§ **EXERCISE DESCRIPTION**
Print the lines below exactly as they appear, starting with the line containing "Find the location of a" and continuing through the final line, both included. Leave the pictures out.

Dataset rows
══════════════════════════════
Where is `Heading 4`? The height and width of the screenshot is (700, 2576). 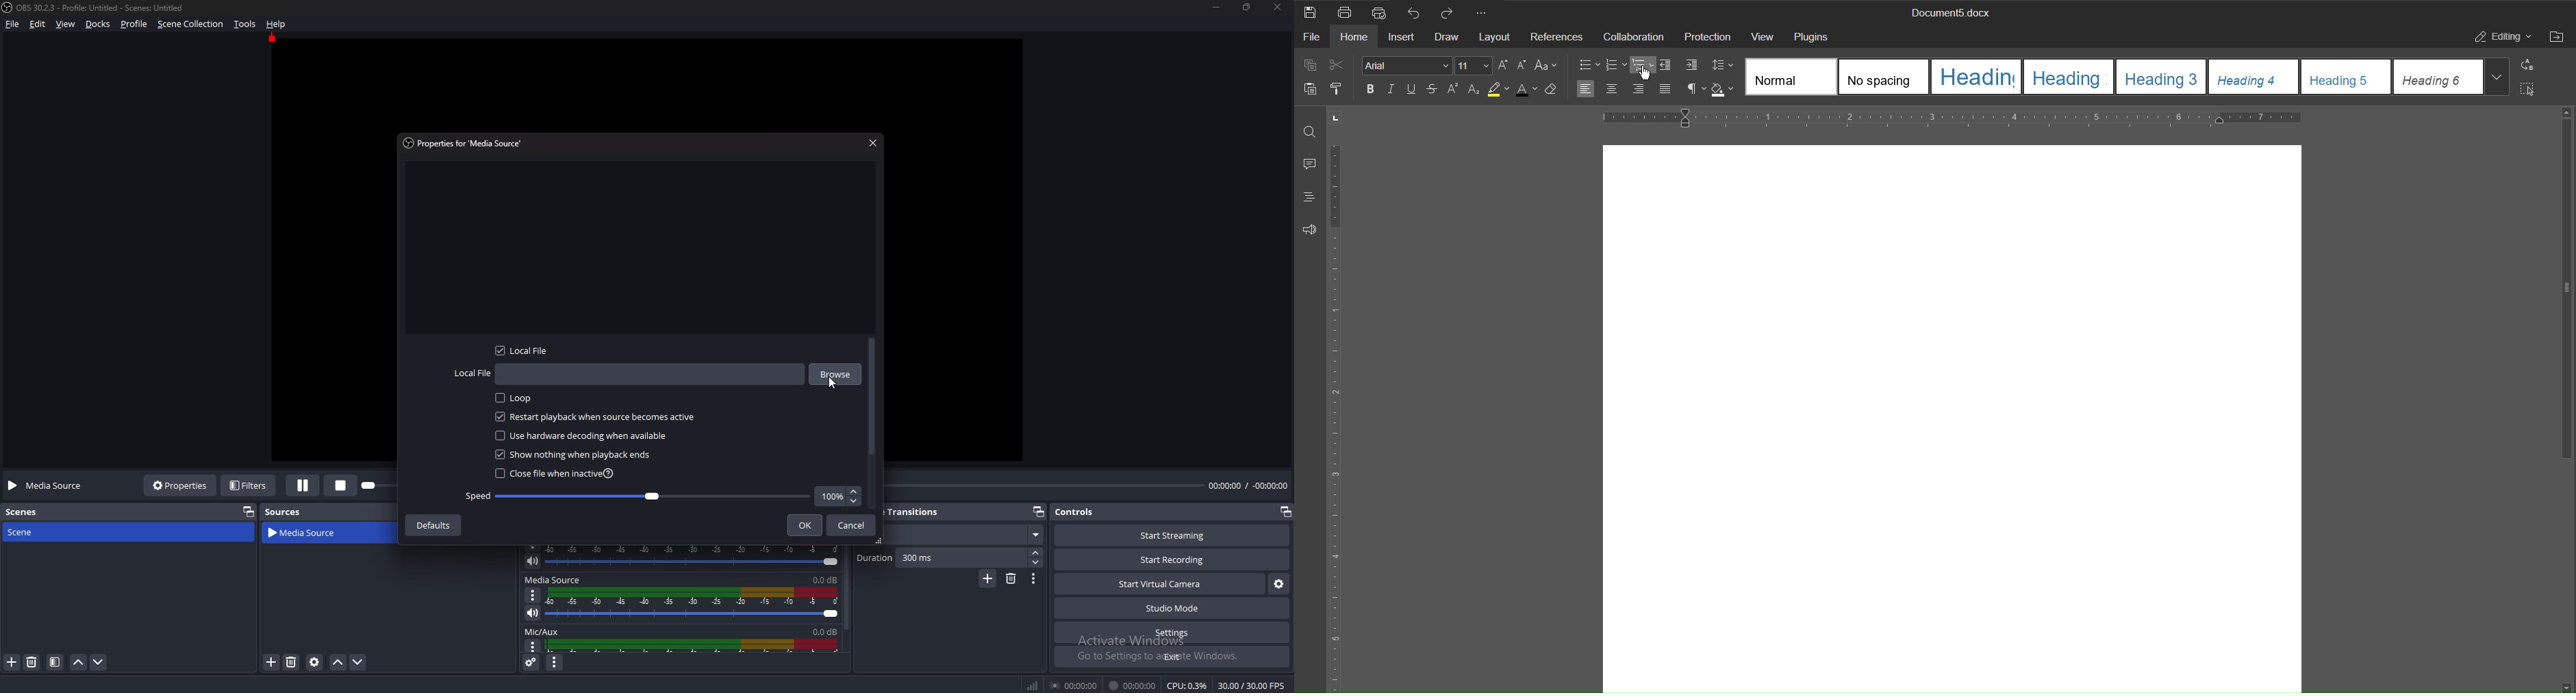 Heading 4 is located at coordinates (2256, 77).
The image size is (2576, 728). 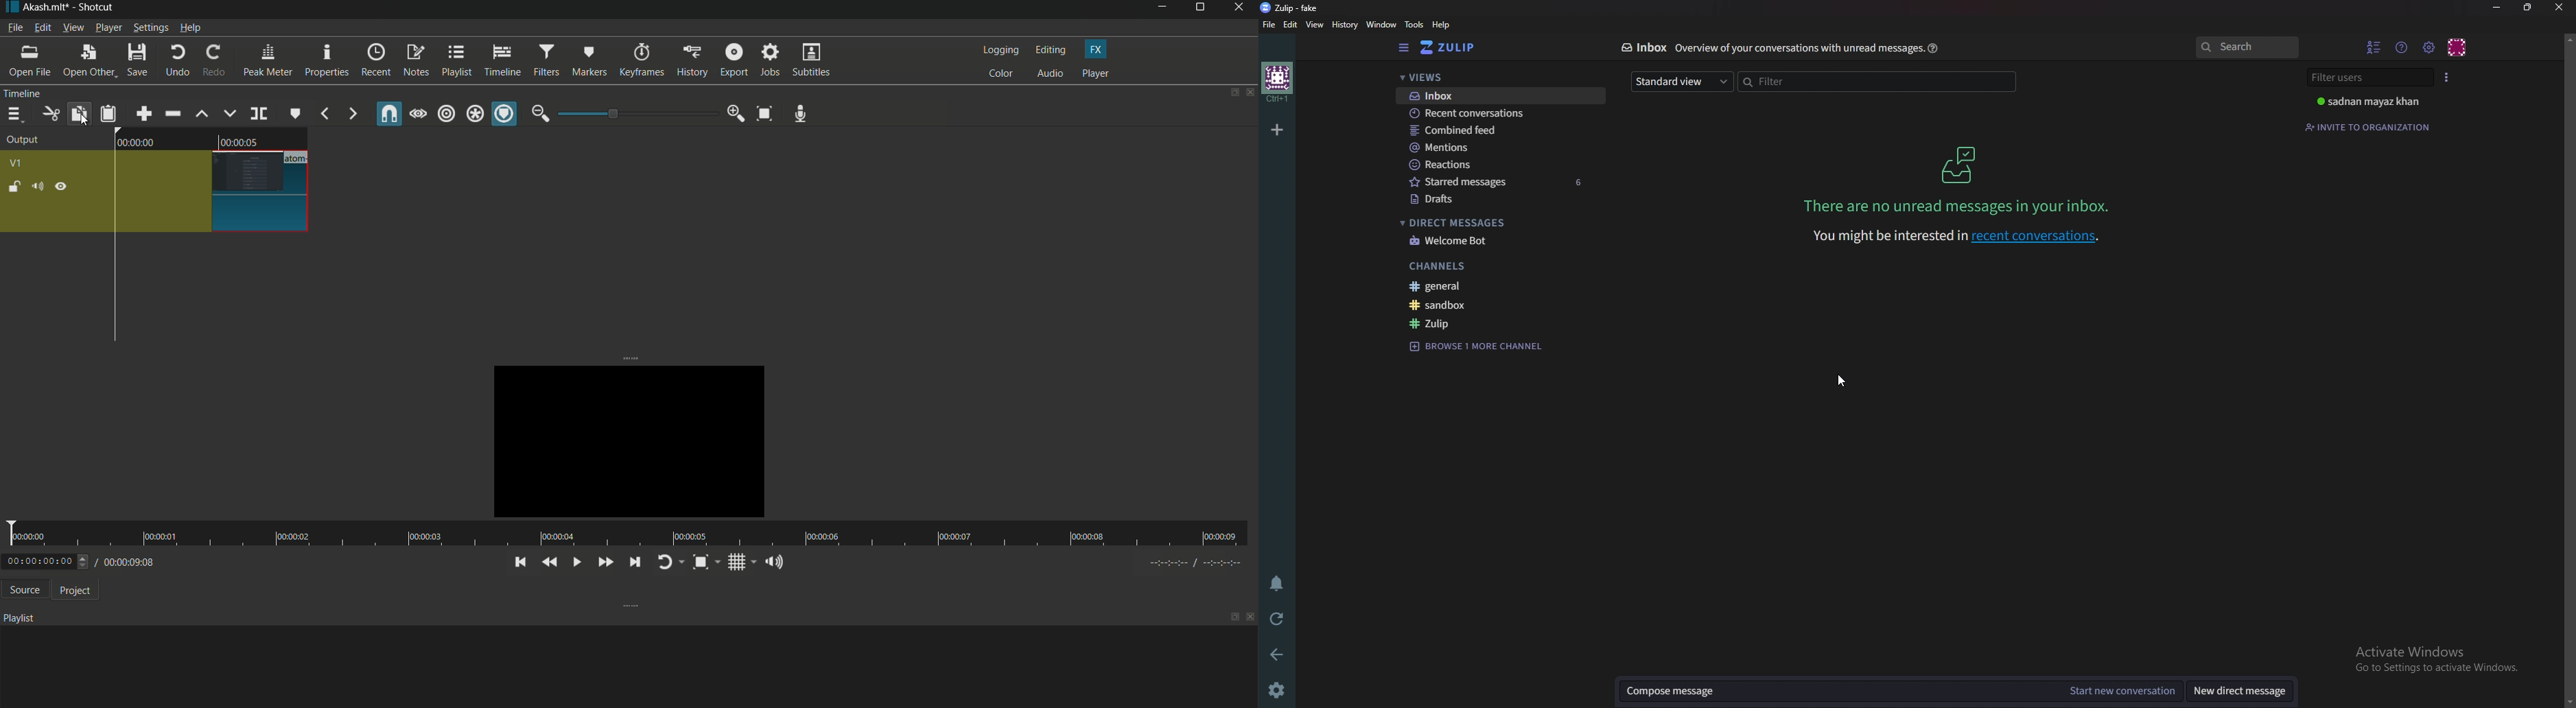 What do you see at coordinates (109, 27) in the screenshot?
I see `player menu` at bounding box center [109, 27].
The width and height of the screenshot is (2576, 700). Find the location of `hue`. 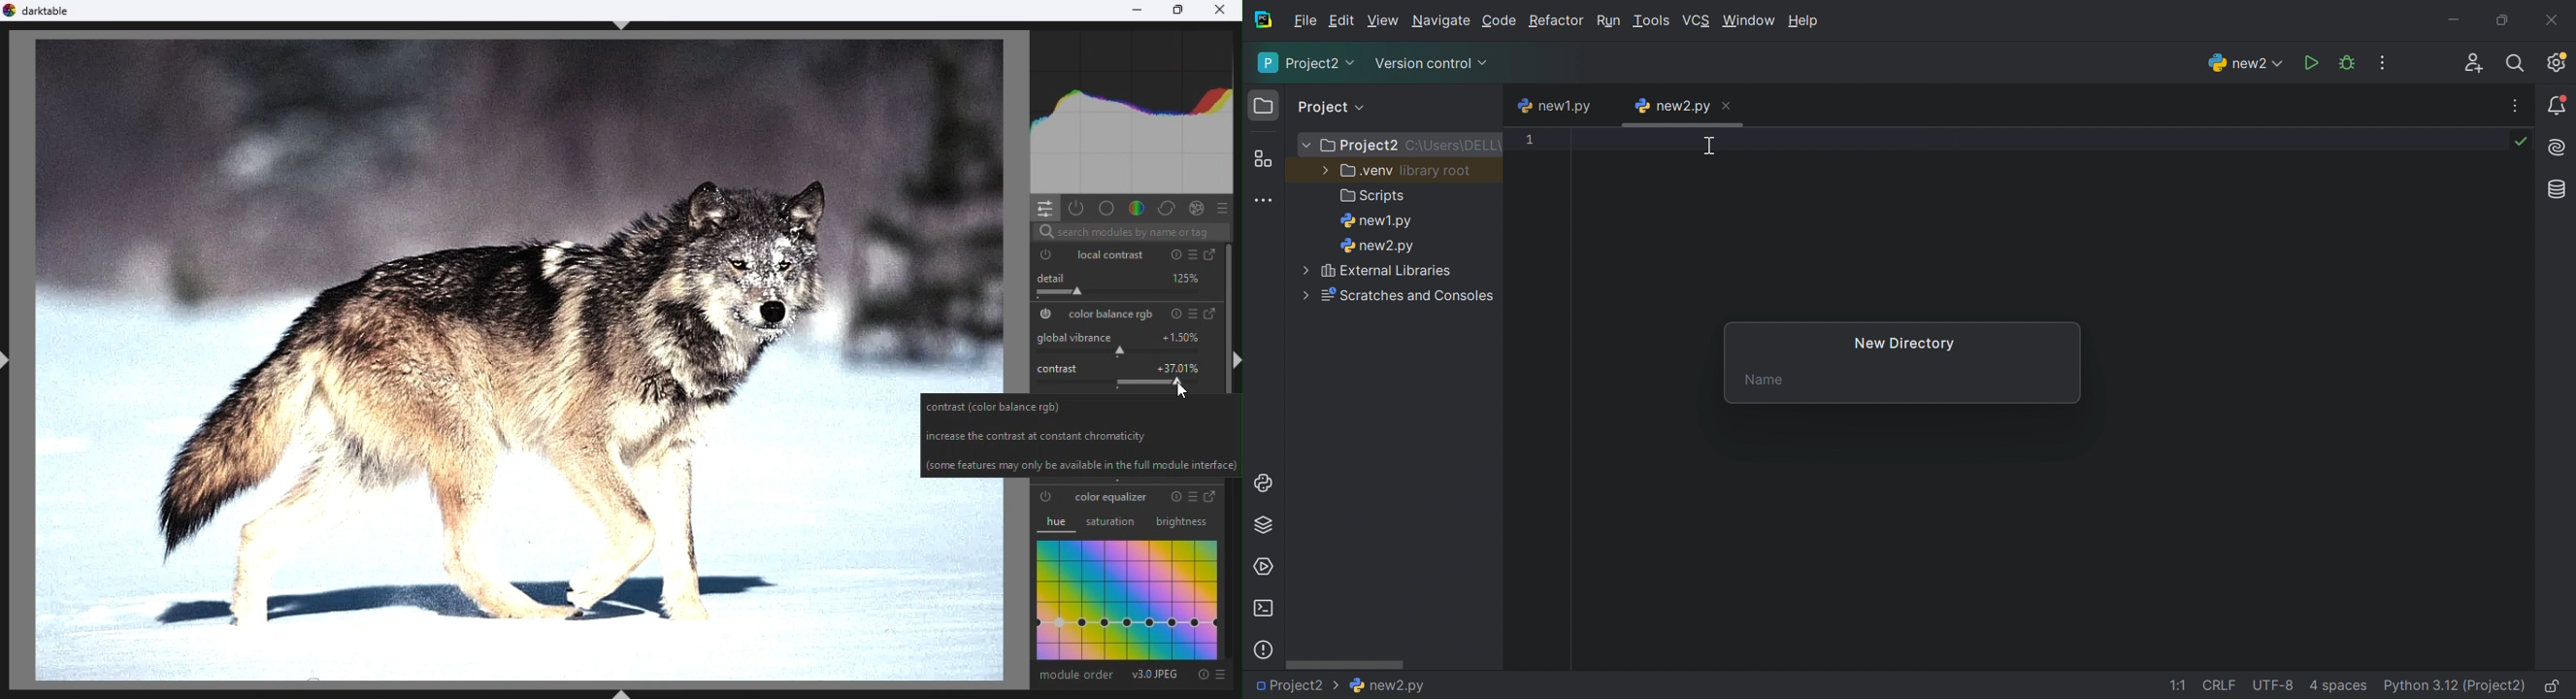

hue is located at coordinates (1058, 523).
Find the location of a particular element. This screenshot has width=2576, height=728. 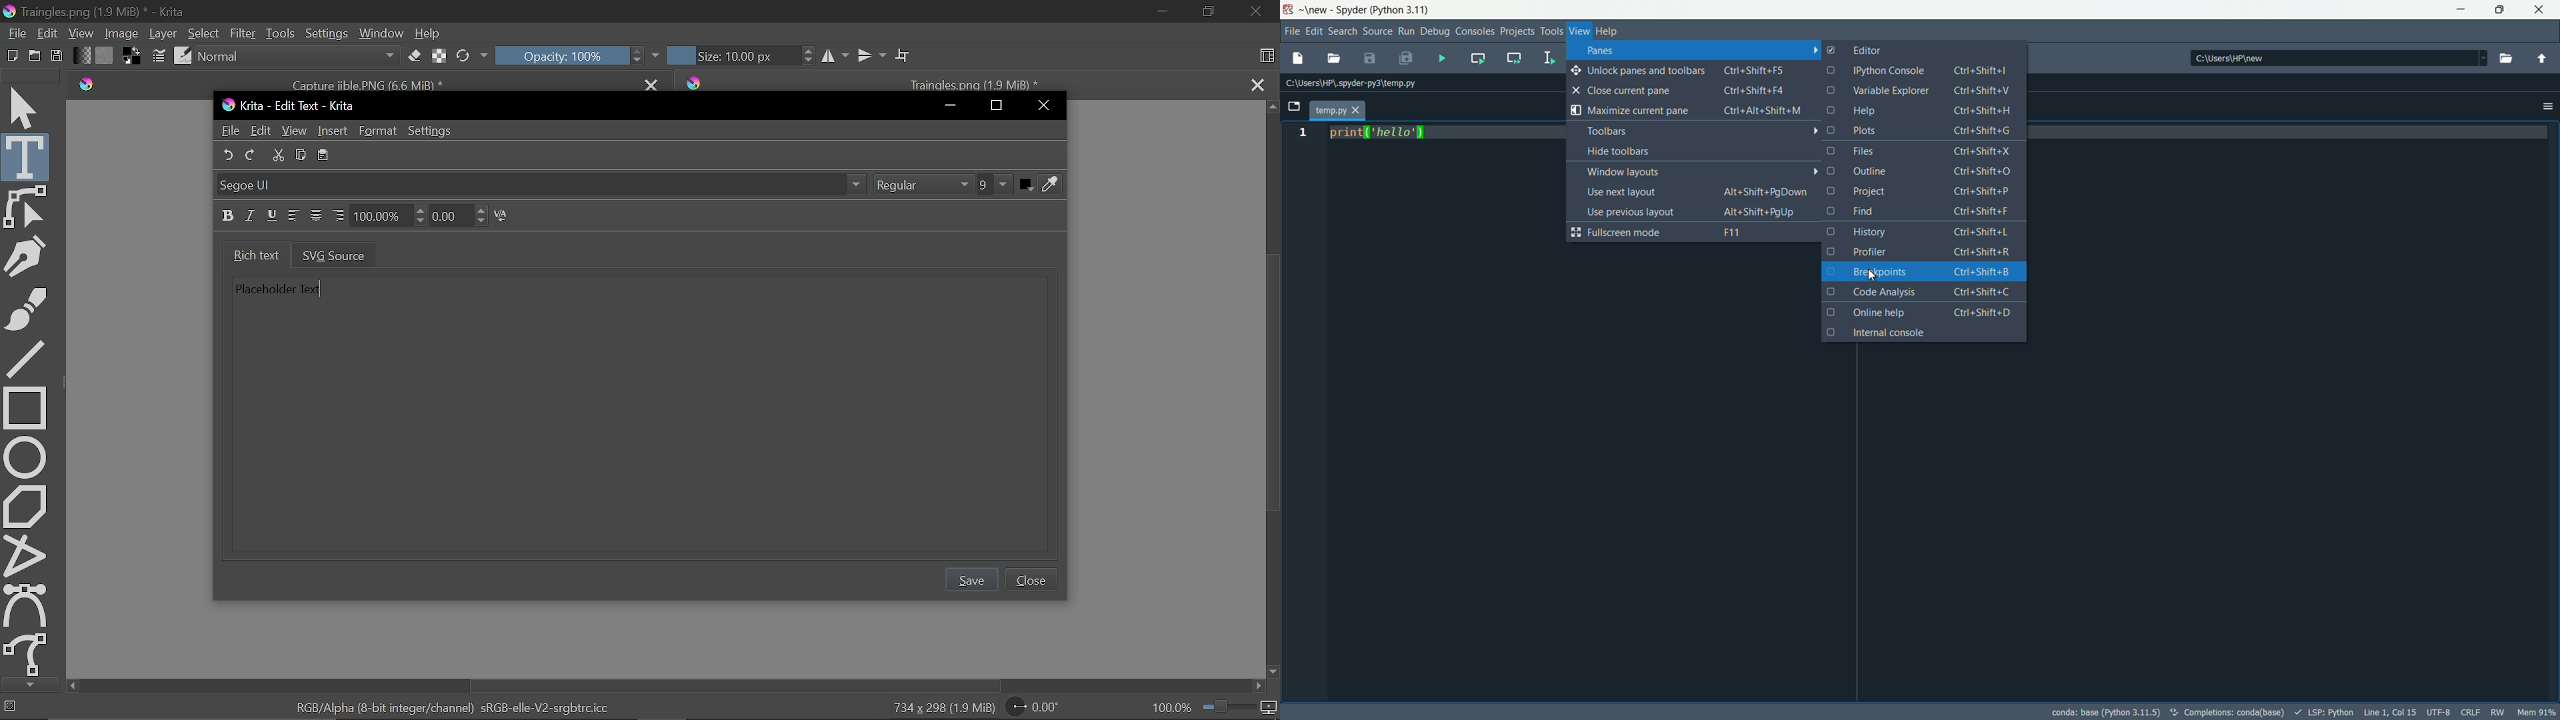

c:\users\hp\.spyder-py3\temp.py is located at coordinates (1353, 85).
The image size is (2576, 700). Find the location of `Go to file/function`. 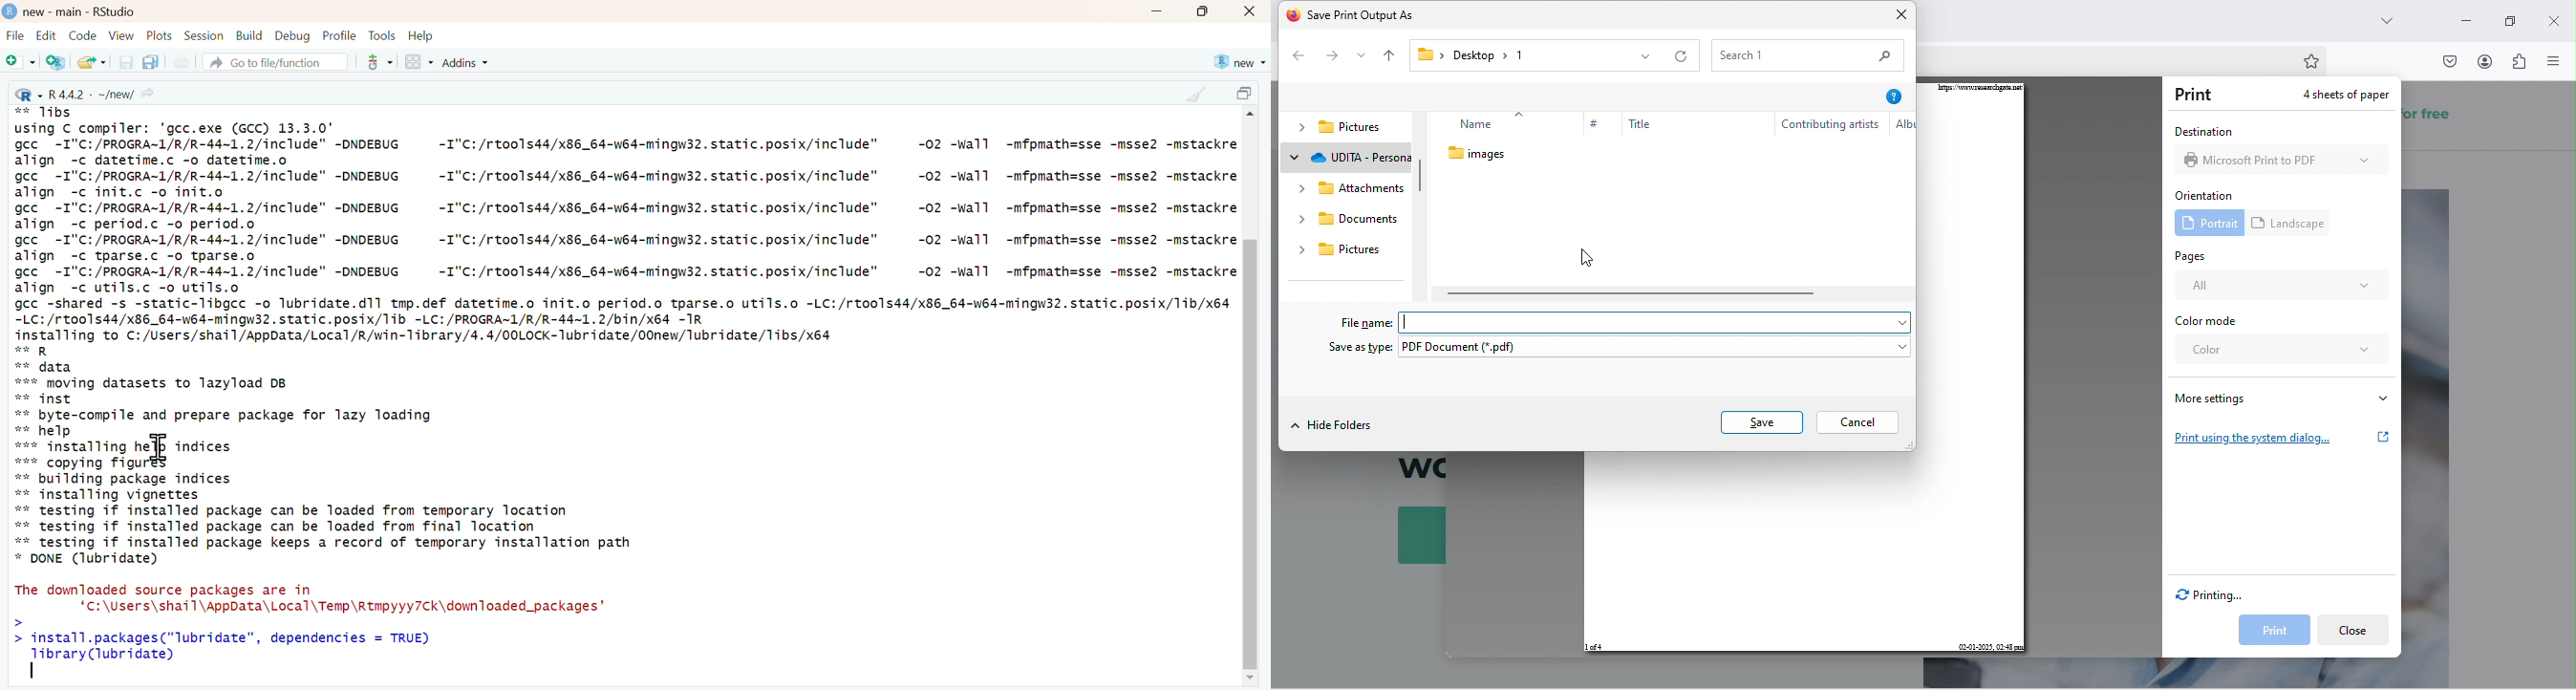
══════════════════════════════
§ **FINAL ANSWER**
Find the location of a particular element. This screenshot has width=2576, height=728. 

c:\users\hp\.spyder-py3\temp.py is located at coordinates (1353, 85).
The image size is (2576, 700). Find the location of `Go to file/function`. 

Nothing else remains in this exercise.